Charles Sidney Baxter (August 27, 1866 – January 18, 1927) was an American politician who served as mayor of Medford, Massachusetts.

==Early life==
Baxter was born on August 27, 1866, in Boston. He graduated from The English High School in 1883 and went to work as a stenographer for the Metropolitan Street Railway. He later returned to school and graduated from Harvard College in 1892.

==Legal career==
Baxter served as an attorney for the West End Street Railway and later for the Boston Elevated Railway. He also served as an attorney for the Grand Trunk Railway during its effort to enter Boston.
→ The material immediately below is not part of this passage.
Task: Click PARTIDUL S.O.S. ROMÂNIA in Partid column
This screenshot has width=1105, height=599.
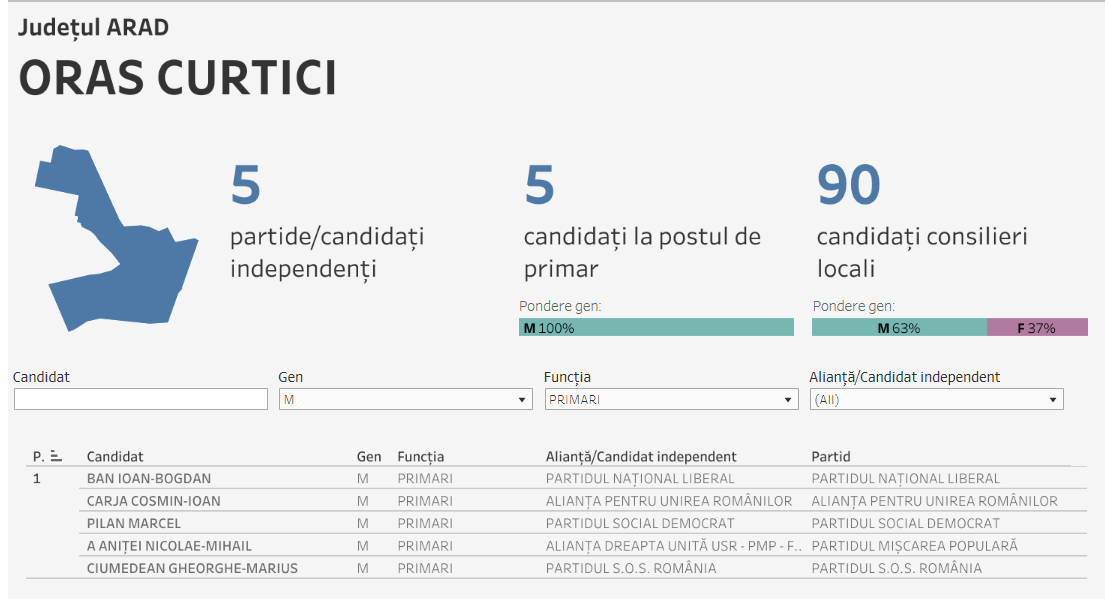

In 1915 he was nominated for the position of Medford city solicitor, but he was not confirmed by the city council.

==Political career==
Baxter served as Mayor of Medford from 1900 to 1904. In 1911, Baxter served as campaign manager for Louis A. Frothingham's gubernatorial campaign. Frothingham defeated John N. Cole and Robert Luce for the Republican nomination, but lost to Eugene Foss in the general election. In 1915 he managed Samuel W. McCall's victory over incumbent David I. Walsh in the gubernatorial election. Baxter served as an advisor to McCall and was referred to as "the man behind" the Governor. In 1921, Baxter ran for Mayor of Boston. He finished in fourth place with 2.6% of the vote.

==Personal life==
A lifelong bachelor, Baxter resided in Boston with his sister at the Brunswick Hotel and later the Fensgate Hotel. He died on January 18, 1927, in Miami, Florida, where he was visiting another sister.